M&S beats low expectations but still has much work to do

12 January 2017

If you are covering M&S’s trading update today, below is a comment from Russ Mould, investment director at AJ Bell:

“Investors’ initially welcomed the long-awaited return to growth at Marks & Spencer’s Clothing & Home operations.  However, the realisation that the 2.3% like-for-like gain came against a very soft base for comparison and Steve Rowe’s move to get his excuses in early for the fourth and final quarter combined to weigh on the shares, which quickly shed nearly all of their initial gains.

“Shares in the high street bellwether surged by 4% at the opening after M&S unveiled year-on-year, like-for-like sales growth of 2.3% for the October-to-December period.

“Food again performed solidly and M&S.com put in an improved performance but the shares lost their initial momentum for two reasons.

  • “First, the base for comparison was so low, M&S could have tripped over it and still made beaten it.

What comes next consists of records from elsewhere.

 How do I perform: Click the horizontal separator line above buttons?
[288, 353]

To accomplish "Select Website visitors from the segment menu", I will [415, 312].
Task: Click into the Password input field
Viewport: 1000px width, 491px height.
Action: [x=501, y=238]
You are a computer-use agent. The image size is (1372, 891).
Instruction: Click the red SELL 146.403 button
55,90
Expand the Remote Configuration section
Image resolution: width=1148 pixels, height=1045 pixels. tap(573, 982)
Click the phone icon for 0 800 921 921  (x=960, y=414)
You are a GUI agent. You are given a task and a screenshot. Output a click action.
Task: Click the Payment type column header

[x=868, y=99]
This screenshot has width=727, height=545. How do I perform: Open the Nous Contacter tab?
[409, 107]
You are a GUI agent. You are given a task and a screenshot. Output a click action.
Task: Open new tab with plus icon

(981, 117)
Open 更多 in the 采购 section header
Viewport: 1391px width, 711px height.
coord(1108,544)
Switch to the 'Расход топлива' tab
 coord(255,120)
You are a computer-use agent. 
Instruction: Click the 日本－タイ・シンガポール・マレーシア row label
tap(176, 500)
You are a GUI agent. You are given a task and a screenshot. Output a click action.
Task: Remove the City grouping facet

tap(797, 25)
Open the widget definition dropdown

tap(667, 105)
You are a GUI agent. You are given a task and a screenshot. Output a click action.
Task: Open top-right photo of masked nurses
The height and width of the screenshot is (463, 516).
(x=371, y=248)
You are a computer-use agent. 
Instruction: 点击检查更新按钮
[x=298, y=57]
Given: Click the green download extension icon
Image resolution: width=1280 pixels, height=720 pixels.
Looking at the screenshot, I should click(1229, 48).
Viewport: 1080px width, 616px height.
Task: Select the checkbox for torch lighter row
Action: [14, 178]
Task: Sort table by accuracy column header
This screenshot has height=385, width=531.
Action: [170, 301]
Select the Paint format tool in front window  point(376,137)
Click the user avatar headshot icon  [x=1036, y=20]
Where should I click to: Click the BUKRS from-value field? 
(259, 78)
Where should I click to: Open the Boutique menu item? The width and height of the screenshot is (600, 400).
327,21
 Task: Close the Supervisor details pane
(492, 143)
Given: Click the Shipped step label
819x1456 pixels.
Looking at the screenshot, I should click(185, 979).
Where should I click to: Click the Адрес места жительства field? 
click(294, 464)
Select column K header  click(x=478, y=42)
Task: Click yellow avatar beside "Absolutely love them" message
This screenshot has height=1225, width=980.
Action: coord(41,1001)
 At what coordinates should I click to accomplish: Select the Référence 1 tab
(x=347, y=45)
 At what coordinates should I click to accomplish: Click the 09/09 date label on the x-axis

Like-for-like sales growth at Clothing & Home fell by 5.8% year-on-year in the same quarter a year ago and fell 5.8% year-on-year in the same quarter the year before that.

  • “Second, chief executive Steve Rowe flagged the uncertain consumer outlook and began to get his excuses in early for the fourth and final quarter of the company’s financial year, flagging possible adverse impact from the timing of discount sales and also a later Easter.

“Rowe therefore continues to diligently manage market expectations as well as the company, where he is undeniably making changes. Overseas operations are being closed or rationalised, top-heavy management teams pruned back at headquarters, pricing points cut, clothing ranges overhauled and sub-brands de-emphasised.

“It will take time for these moves to have an effect and the appalling sequence of sales figures he inherited makes it clear that the relatively new chief executive does have a big job on his hands.”